**WHAT YOU ARE ASKED TO DO**
Where does the string "will" occur in the entries below? Copy every line where it does.
:: EXTRACTED INFORMATION
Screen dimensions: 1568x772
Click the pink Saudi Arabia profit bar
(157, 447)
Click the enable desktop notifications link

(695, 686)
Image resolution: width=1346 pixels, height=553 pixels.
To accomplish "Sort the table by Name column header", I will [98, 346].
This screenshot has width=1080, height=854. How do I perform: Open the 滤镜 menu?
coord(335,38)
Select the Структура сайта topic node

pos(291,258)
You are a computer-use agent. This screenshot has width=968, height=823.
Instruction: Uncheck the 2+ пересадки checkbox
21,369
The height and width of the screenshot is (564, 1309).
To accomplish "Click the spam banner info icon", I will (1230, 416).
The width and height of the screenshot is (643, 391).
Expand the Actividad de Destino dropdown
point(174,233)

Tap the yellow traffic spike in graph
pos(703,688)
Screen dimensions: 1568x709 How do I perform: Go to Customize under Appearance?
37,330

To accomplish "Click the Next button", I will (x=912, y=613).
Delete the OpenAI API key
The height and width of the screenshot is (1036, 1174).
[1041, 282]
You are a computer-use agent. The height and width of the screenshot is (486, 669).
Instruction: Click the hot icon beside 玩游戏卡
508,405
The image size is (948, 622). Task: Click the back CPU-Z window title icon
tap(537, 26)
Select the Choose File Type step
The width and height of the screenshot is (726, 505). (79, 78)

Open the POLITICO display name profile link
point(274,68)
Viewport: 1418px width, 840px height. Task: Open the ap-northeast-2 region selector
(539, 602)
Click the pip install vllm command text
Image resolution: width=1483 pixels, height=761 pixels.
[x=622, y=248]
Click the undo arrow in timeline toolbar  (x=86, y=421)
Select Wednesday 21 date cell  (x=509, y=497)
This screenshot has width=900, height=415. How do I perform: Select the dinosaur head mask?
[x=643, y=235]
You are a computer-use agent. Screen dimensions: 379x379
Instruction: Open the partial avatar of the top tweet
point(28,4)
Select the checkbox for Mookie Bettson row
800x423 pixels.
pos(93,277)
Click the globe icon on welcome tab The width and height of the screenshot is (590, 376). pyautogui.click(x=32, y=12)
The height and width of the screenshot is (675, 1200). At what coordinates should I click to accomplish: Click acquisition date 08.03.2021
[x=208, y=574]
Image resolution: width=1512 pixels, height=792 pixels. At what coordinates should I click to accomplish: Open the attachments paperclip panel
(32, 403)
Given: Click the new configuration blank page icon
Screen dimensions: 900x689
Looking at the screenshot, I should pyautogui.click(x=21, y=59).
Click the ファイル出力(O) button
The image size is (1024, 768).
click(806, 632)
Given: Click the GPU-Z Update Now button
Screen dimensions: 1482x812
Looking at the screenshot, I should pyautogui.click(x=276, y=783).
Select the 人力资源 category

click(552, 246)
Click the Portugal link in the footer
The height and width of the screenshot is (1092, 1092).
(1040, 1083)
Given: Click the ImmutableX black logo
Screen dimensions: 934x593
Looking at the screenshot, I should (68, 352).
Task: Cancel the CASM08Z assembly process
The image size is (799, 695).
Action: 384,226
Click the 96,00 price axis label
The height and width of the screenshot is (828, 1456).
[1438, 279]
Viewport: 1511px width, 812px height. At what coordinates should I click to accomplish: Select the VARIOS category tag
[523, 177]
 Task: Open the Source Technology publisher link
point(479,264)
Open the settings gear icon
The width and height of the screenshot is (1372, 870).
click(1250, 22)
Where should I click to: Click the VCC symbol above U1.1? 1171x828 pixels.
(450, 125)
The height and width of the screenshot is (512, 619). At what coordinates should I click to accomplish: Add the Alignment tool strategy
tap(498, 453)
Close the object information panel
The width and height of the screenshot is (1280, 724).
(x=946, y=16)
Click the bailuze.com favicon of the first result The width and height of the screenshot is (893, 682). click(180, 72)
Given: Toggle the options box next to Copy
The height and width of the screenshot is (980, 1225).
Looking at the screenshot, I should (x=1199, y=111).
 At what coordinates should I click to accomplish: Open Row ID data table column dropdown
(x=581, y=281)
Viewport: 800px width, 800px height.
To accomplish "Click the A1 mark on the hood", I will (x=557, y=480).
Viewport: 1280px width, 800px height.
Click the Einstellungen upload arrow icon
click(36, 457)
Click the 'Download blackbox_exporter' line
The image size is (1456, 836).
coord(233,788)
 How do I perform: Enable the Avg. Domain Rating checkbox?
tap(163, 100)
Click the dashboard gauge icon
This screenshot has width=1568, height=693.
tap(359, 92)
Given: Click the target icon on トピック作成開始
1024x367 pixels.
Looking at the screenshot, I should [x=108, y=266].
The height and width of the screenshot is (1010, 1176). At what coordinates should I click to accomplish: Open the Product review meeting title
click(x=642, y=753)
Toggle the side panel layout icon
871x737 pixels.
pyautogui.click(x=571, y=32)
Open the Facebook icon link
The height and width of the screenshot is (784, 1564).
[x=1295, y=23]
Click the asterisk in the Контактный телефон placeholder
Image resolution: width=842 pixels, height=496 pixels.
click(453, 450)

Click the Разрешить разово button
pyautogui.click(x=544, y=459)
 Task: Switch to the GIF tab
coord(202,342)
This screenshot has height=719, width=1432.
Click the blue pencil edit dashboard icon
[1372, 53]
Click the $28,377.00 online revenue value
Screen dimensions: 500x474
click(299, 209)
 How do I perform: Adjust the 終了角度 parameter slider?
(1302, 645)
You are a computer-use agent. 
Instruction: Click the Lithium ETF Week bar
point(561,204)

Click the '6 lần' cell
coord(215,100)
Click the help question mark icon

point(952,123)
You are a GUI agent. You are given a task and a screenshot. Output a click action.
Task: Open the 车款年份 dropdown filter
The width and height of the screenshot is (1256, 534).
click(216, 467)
::::
**ANSWER SPACE**
To accomplish "Sort the table by Name column header", I will [98, 346].
To accomplish "Click the spam banner info icon", I will (1230, 416).
To accomplish "Click the Next button", I will (x=912, y=613).
To accomplish "Click the A1 mark on the hood", I will (x=557, y=480).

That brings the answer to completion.